- Opening Delimiter -

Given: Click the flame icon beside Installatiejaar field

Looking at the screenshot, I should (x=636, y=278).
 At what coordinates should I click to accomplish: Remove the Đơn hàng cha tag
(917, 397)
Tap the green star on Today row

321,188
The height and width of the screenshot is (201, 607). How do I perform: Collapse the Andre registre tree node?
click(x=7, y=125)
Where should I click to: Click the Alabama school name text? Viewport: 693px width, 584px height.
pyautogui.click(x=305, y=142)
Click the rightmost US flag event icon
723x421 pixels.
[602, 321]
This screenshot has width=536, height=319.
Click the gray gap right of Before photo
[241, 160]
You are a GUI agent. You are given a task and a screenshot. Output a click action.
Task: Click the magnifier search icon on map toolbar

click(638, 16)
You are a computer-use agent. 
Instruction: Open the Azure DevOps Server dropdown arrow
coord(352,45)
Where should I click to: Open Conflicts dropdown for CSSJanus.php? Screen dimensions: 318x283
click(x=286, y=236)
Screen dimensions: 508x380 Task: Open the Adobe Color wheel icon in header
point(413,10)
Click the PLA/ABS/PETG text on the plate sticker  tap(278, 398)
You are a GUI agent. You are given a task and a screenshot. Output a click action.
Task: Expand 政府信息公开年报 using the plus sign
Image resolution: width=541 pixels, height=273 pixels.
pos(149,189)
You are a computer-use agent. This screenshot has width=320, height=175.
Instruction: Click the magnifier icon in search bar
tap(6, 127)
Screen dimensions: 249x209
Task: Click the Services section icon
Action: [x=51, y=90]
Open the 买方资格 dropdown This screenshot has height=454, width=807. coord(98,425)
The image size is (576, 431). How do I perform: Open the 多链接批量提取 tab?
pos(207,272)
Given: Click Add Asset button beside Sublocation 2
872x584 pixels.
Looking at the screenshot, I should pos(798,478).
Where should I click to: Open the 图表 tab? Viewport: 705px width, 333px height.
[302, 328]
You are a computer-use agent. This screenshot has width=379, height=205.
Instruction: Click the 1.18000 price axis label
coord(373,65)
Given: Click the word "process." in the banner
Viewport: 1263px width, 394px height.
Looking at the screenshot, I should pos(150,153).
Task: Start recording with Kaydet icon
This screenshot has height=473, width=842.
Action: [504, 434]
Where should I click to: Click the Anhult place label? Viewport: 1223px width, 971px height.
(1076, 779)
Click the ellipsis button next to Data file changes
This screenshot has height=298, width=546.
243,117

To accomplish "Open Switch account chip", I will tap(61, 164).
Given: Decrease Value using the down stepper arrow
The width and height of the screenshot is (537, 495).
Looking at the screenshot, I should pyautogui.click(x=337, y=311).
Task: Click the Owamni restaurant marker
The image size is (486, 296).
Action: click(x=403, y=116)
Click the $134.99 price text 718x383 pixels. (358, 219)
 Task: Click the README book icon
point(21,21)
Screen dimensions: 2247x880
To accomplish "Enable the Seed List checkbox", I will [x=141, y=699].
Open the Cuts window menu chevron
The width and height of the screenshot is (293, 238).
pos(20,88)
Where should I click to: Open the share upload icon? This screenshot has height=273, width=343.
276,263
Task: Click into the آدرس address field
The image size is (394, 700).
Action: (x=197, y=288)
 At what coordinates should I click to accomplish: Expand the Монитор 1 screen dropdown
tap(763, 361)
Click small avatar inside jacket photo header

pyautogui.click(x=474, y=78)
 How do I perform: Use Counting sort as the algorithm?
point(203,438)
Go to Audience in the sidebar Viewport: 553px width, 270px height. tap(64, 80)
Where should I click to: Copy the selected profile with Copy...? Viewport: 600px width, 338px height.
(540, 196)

- Closing Delimiter -

§ **Exercise requirements**: Look for the string "agent" in the data above and return every line that has it.

§ **Response to the exercise**:
You are a GUI agent. You are given a task and a screenshot. Output a click action.
You are a computer-use agent. 
You are a GUI agent. You are given a task and a screenshot. Output a click action.
You are a computer-use agent. This screenshot has width=320, height=175.
You are a computer-use agent. This screenshot has width=379, height=205.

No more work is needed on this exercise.